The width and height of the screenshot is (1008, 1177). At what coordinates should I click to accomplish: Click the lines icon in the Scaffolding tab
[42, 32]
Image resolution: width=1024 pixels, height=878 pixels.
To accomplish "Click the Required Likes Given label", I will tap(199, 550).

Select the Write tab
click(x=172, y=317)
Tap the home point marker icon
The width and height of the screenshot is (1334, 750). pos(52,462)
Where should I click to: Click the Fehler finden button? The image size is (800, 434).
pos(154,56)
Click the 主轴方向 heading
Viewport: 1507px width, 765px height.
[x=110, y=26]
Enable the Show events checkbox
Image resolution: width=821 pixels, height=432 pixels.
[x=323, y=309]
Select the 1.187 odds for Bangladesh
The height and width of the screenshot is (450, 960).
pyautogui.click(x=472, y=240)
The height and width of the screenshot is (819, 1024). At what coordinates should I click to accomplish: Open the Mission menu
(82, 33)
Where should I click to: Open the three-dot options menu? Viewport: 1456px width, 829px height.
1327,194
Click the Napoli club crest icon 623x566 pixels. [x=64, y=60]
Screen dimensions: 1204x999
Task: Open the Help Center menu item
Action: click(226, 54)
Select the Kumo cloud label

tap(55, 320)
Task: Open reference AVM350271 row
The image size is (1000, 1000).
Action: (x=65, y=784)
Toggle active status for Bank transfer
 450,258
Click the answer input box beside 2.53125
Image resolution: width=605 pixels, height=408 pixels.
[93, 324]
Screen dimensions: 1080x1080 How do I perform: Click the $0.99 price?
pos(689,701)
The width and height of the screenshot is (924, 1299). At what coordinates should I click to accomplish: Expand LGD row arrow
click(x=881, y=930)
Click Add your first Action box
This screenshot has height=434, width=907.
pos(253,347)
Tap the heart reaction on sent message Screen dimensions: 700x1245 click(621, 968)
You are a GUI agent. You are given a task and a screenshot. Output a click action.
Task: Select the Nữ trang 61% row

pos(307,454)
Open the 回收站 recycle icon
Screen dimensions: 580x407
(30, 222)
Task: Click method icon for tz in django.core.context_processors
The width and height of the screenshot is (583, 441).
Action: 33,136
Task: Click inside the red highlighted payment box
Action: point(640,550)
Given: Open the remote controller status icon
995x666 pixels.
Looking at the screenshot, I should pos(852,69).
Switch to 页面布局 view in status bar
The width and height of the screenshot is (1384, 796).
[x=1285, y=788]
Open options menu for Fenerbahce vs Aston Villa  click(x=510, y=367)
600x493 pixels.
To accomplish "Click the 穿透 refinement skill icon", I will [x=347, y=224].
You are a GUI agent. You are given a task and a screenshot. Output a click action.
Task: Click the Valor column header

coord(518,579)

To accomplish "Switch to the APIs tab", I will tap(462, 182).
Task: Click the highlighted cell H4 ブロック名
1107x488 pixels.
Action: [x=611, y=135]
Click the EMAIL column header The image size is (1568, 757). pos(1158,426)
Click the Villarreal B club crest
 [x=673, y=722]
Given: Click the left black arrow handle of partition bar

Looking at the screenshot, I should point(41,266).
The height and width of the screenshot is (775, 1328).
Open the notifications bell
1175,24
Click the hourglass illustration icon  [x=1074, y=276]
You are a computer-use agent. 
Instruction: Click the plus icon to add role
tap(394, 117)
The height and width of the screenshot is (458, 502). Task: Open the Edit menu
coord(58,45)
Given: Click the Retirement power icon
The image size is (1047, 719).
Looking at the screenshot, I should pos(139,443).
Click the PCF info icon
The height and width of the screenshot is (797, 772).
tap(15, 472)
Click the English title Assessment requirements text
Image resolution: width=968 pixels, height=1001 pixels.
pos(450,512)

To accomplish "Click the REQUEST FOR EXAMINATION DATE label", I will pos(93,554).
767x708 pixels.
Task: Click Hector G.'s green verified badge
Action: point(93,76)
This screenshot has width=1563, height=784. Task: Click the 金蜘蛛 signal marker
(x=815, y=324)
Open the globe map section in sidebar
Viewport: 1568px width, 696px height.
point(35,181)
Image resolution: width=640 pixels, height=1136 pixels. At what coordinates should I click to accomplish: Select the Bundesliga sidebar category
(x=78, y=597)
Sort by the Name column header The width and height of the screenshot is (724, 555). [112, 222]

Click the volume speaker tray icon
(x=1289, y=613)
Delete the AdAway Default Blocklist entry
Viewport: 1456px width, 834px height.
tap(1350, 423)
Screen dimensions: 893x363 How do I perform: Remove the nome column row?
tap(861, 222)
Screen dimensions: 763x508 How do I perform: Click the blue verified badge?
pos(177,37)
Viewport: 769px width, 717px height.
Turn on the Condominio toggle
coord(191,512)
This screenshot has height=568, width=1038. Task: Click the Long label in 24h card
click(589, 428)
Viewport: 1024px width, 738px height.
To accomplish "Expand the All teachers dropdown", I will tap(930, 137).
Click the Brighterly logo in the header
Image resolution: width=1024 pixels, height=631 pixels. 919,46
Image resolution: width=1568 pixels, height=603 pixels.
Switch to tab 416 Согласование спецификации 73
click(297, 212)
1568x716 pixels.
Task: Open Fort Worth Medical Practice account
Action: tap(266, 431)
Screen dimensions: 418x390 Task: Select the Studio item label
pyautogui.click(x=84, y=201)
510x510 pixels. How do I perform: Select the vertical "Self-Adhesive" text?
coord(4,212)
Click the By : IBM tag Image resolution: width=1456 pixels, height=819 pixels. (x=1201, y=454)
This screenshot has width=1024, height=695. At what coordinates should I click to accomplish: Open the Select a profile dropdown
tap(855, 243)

-----

# EXERCISE DETAILS:
Everything from the first line above through the line that contains "Click the 主轴方向 heading" should be duplicated exactly, please, and nothing beyond it.

# SOLUTION TO THIS PROBLEM:
The width and height of the screenshot is (1008, 1177). At what coordinates should I click to accomplish: Click the lines icon in the Scaffolding tab
[42, 32]
Image resolution: width=1024 pixels, height=878 pixels.
To accomplish "Click the Required Likes Given label", I will tap(199, 550).

Select the Write tab
click(x=172, y=317)
Tap the home point marker icon
The width and height of the screenshot is (1334, 750). pos(52,462)
Where should I click to: Click the Fehler finden button? The image size is (800, 434).
pos(154,56)
Click the 主轴方向 heading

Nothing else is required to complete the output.